### Records to process:
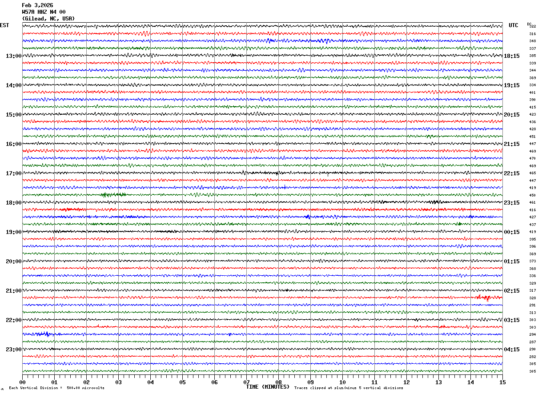Click the Feb 3,2026 date header
This screenshot has height=394, width=538.
(37, 5)
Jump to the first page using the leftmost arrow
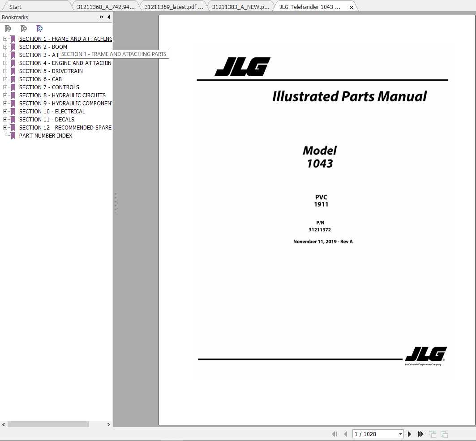Screen dimensions: 476x441 pyautogui.click(x=334, y=434)
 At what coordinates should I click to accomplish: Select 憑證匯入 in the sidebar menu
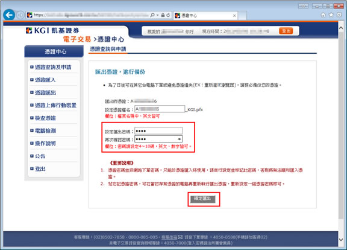pos(45,80)
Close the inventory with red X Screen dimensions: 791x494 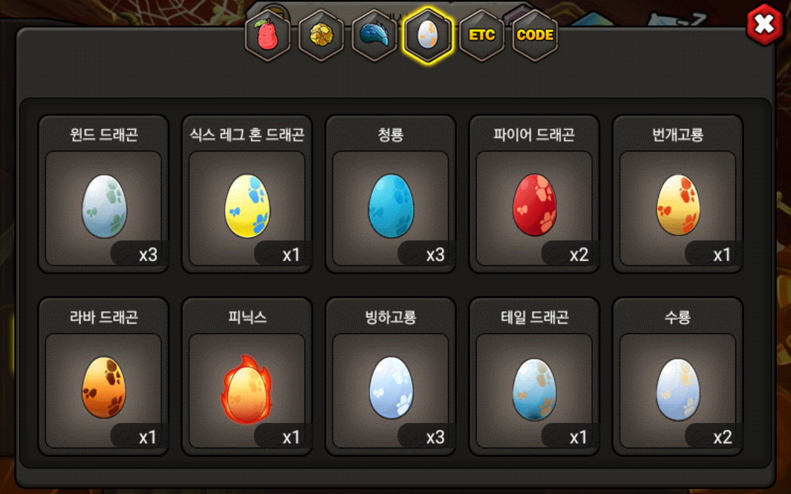point(764,25)
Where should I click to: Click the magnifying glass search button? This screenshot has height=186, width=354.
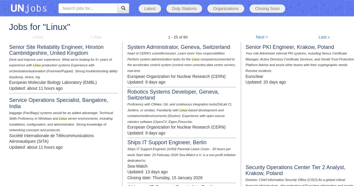tap(123, 8)
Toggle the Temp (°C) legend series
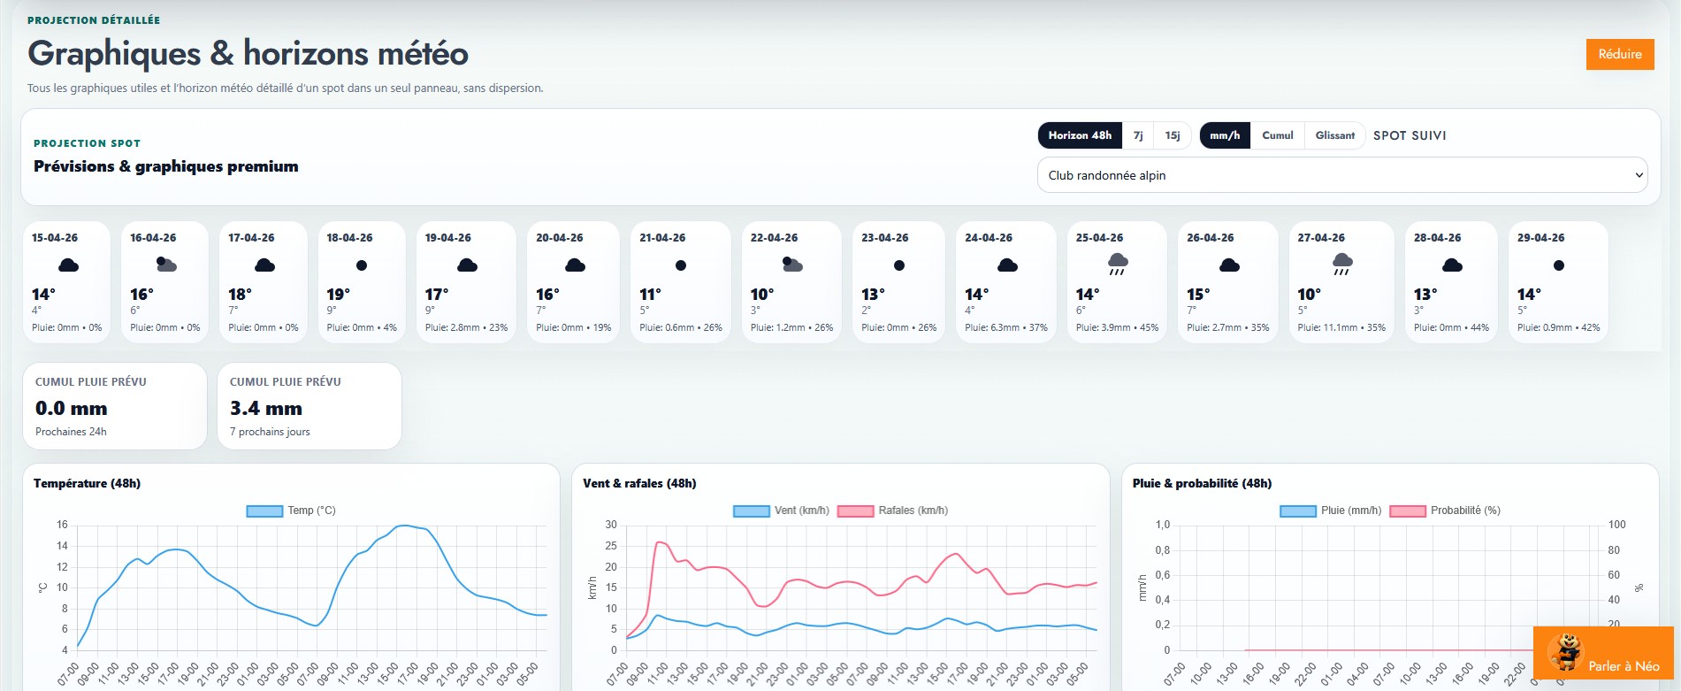The width and height of the screenshot is (1681, 691). pyautogui.click(x=290, y=511)
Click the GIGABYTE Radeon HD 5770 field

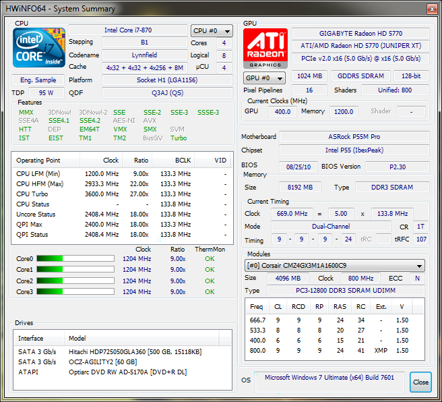point(360,34)
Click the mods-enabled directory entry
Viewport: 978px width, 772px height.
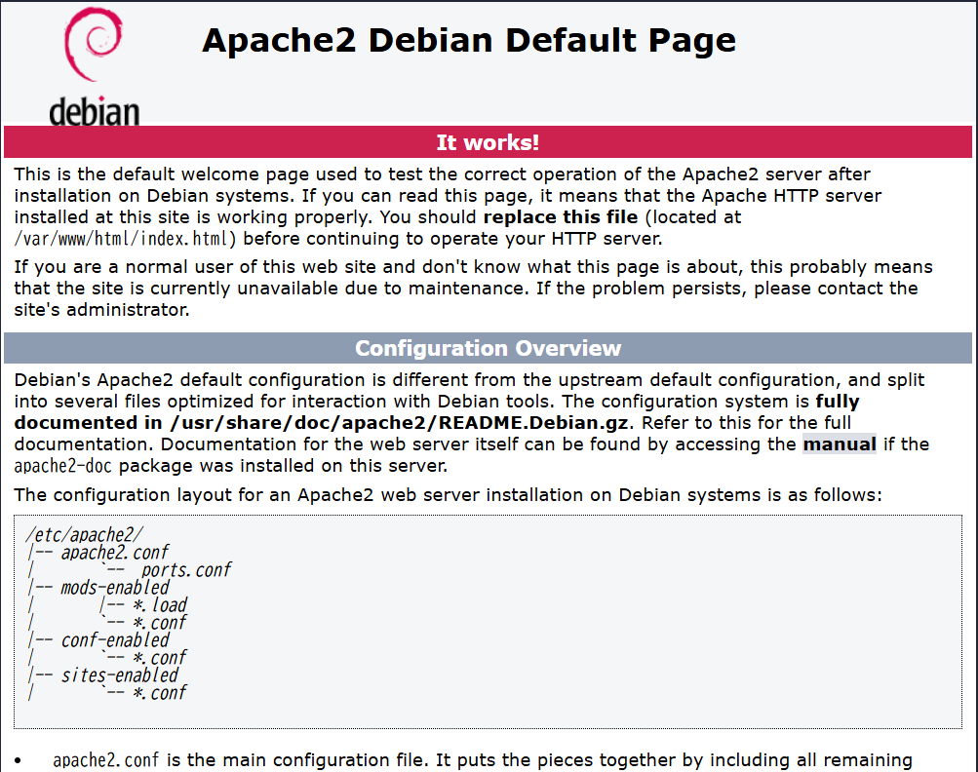point(114,587)
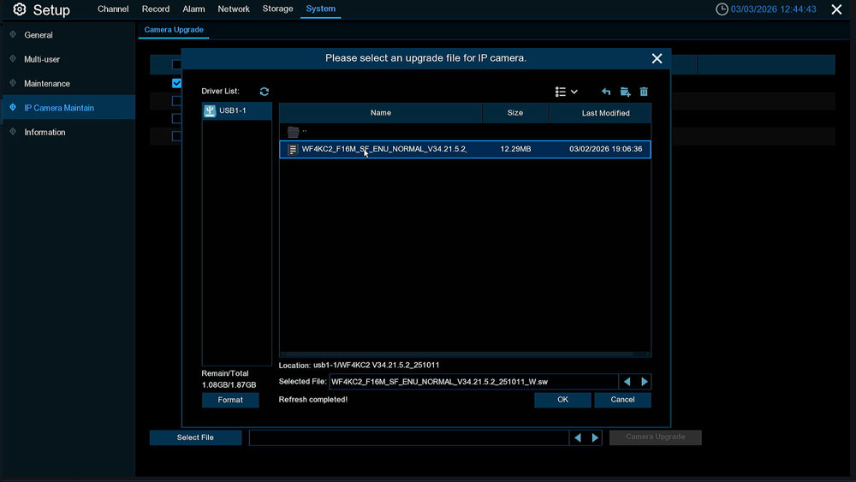
Task: Refresh the Driver List
Action: tap(265, 92)

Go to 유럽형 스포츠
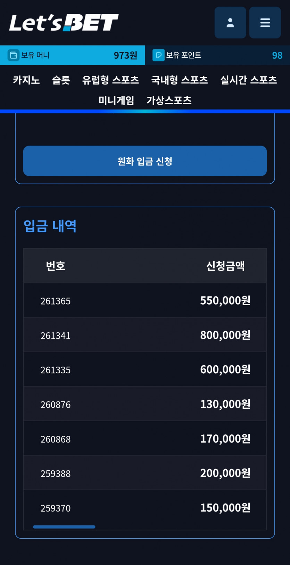[110, 80]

### Problem description:
What is needed is an exact repetition of every line from the line with "Where should I" to the end of the data above, both ends included, with no pictures.

### Result:
Where should I click to: Click the magnifying glass search button? This screenshot has height=186, width=354.
tap(123, 8)
Toggle the Temp (°C) legend series
The width and height of the screenshot is (1681, 691). pyautogui.click(x=290, y=511)
Click the GIGABYTE Radeon HD 5770 field

point(360,34)
Click the mods-enabled directory entry
Viewport: 978px width, 772px height.
point(114,587)
Task: Refresh the Driver List
Action: tap(265, 92)

Go to 유럽형 스포츠
[110, 80]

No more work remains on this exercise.